*Instructions to follow*. After the line containing "Task: Click the red car icon for くるま", write nothing more; before it, reproduce every line of the material below exactly, starting with the first.

Content starts

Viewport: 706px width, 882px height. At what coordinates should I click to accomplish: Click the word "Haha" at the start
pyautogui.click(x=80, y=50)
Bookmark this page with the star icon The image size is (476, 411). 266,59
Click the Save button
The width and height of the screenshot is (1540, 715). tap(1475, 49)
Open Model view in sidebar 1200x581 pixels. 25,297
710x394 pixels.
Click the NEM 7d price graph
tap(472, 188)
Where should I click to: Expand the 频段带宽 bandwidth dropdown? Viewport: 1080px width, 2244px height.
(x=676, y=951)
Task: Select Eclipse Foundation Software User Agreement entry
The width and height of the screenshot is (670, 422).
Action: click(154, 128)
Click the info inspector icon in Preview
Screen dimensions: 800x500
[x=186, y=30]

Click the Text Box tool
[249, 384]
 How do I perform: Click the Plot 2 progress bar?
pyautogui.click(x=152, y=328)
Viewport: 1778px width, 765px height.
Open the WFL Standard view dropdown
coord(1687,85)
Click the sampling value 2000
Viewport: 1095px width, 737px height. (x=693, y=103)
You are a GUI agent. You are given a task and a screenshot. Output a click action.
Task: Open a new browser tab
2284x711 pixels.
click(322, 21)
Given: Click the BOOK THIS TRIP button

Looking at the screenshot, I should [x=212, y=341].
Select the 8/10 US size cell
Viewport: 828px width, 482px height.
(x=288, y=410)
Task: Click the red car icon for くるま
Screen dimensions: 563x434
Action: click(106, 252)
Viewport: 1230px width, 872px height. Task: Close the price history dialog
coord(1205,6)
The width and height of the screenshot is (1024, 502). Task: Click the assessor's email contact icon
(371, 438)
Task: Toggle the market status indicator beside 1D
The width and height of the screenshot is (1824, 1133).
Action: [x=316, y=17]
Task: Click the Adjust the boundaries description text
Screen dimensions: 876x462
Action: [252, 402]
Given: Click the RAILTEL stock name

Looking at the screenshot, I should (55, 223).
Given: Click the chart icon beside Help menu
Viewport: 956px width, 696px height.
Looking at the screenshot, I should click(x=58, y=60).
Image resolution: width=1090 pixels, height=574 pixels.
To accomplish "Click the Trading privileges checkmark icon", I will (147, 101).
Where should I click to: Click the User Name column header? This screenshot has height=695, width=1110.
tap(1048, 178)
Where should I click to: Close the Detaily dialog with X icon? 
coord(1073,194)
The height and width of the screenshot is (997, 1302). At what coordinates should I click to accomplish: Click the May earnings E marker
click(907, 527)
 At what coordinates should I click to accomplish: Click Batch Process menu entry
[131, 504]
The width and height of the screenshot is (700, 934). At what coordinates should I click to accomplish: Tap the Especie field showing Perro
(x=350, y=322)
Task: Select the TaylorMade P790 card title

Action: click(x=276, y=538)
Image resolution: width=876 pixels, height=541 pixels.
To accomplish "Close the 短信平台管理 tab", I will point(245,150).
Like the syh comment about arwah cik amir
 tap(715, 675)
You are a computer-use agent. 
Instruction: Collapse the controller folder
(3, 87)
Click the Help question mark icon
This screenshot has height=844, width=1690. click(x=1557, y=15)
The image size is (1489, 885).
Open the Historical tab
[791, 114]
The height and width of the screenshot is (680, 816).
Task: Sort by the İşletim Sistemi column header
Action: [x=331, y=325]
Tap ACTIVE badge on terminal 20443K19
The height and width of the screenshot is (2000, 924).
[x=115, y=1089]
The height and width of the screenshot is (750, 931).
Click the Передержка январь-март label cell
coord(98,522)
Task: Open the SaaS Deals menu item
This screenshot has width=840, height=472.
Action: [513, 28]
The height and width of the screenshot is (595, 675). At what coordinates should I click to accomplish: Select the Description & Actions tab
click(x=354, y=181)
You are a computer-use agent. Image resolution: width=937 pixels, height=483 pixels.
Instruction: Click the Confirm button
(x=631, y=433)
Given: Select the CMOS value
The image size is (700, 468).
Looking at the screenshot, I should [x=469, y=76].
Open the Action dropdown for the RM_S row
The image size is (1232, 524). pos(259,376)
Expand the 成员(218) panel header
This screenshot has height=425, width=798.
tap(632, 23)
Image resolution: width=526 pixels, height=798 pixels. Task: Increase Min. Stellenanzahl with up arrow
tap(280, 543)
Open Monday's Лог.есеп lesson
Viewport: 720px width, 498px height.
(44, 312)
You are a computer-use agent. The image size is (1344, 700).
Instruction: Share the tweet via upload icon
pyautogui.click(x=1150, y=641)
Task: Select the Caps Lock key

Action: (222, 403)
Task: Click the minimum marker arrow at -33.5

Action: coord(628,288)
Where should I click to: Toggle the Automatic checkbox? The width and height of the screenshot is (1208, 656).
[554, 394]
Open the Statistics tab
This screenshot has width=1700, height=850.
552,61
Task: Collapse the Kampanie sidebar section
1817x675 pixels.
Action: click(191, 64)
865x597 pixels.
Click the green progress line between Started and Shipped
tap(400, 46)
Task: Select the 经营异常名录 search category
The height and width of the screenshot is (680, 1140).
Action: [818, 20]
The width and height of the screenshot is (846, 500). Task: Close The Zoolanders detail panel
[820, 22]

Content ends

*Answer space*.
Viewport: 706px width, 882px height. At what coordinates should I click to accomplish: Click the word "Haha" at the start
pyautogui.click(x=80, y=50)
Bookmark this page with the star icon The image size is (476, 411). 266,59
Click the Save button
The width and height of the screenshot is (1540, 715). tap(1475, 49)
Open Model view in sidebar 1200x581 pixels. 25,297
710x394 pixels.
Click the NEM 7d price graph
tap(472, 188)
Where should I click to: Expand the 频段带宽 bandwidth dropdown? Viewport: 1080px width, 2244px height.
(x=676, y=951)
Task: Select Eclipse Foundation Software User Agreement entry
The width and height of the screenshot is (670, 422).
Action: click(154, 128)
Click the info inspector icon in Preview
Screen dimensions: 800x500
[x=186, y=30]

Click the Text Box tool
[249, 384]
 How do I perform: Click the Plot 2 progress bar?
pyautogui.click(x=152, y=328)
Viewport: 1778px width, 765px height.
Open the WFL Standard view dropdown
coord(1687,85)
Click the sampling value 2000
Viewport: 1095px width, 737px height. (x=693, y=103)
You are a GUI agent. You are given a task and a screenshot. Output a click action.
Task: Open a new browser tab
2284x711 pixels.
click(322, 21)
Given: Click the BOOK THIS TRIP button

Looking at the screenshot, I should [x=212, y=341].
Select the 8/10 US size cell
Viewport: 828px width, 482px height.
(x=288, y=410)
Task: Click the red car icon for くるま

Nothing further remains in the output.